Wind and grass

季康子問政於孔子曰:「如殺無道,以就有道,何如?」孔子對曰:「子為政,焉用殺?子欲善,而民善矣!君子之德風,小人之德草,草上之風必偃。」
Ji Kangzi asked Confucius about governance, saying: “What would you think if I were to execute people who don’t follow the Way in order to help the people who do follow the Way?” Confucius replied: “You are here to govern; what need is there to execute people? If you desire goodness, the people will be good. A leader’s virtue is like the wind; the virtue of the common people is like the grass. When the wind blows over the grass it will surely bend.”

The “wind and grass” metaphor that Confucius finishes this passage with was seized upon by generation after generation of the ruling classes in China to justify their hold on power: the duty of the people was simply to bend to their will.

Confucius was probably making a more subtle point, however. If a leader sets the wrong moral example, the people cannot be blamed for following it. They will move in whatever direction the “wind” blows.

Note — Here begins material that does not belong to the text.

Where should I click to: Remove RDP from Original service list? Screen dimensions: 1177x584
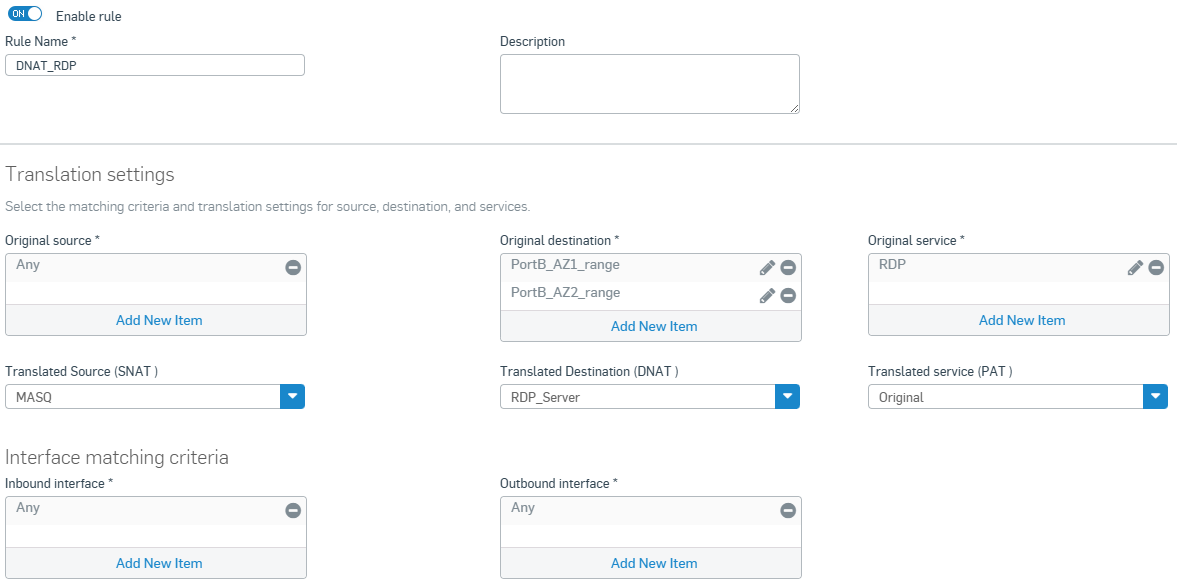(1156, 268)

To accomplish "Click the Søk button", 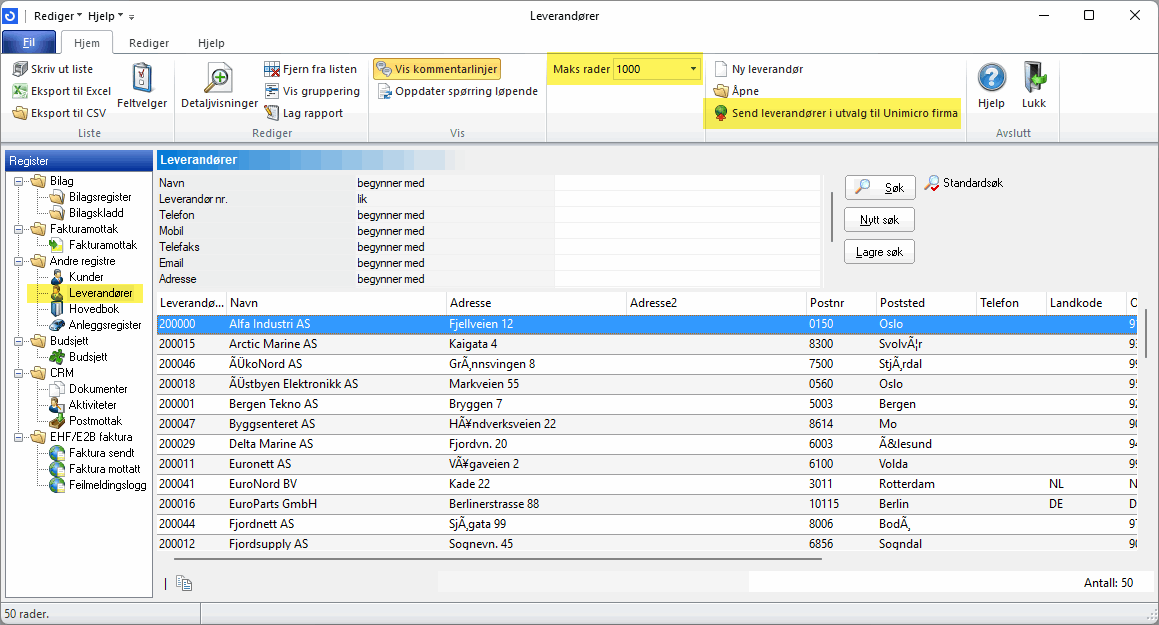I will pos(879,188).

Like other members of the ruling elite, Confucius had what could be described as a rather patronizing view of the common people (小人/xiǎorén does, after all, literally mean “little people”), seeing them as almost childlike in their innocence and thus easy to mold.

Given that British politicians still bandy around phrases like “ordinary people” and “hard-working families” to show that they are in touch with the masses, I wonder how far we have really progressed since Confucius’s times.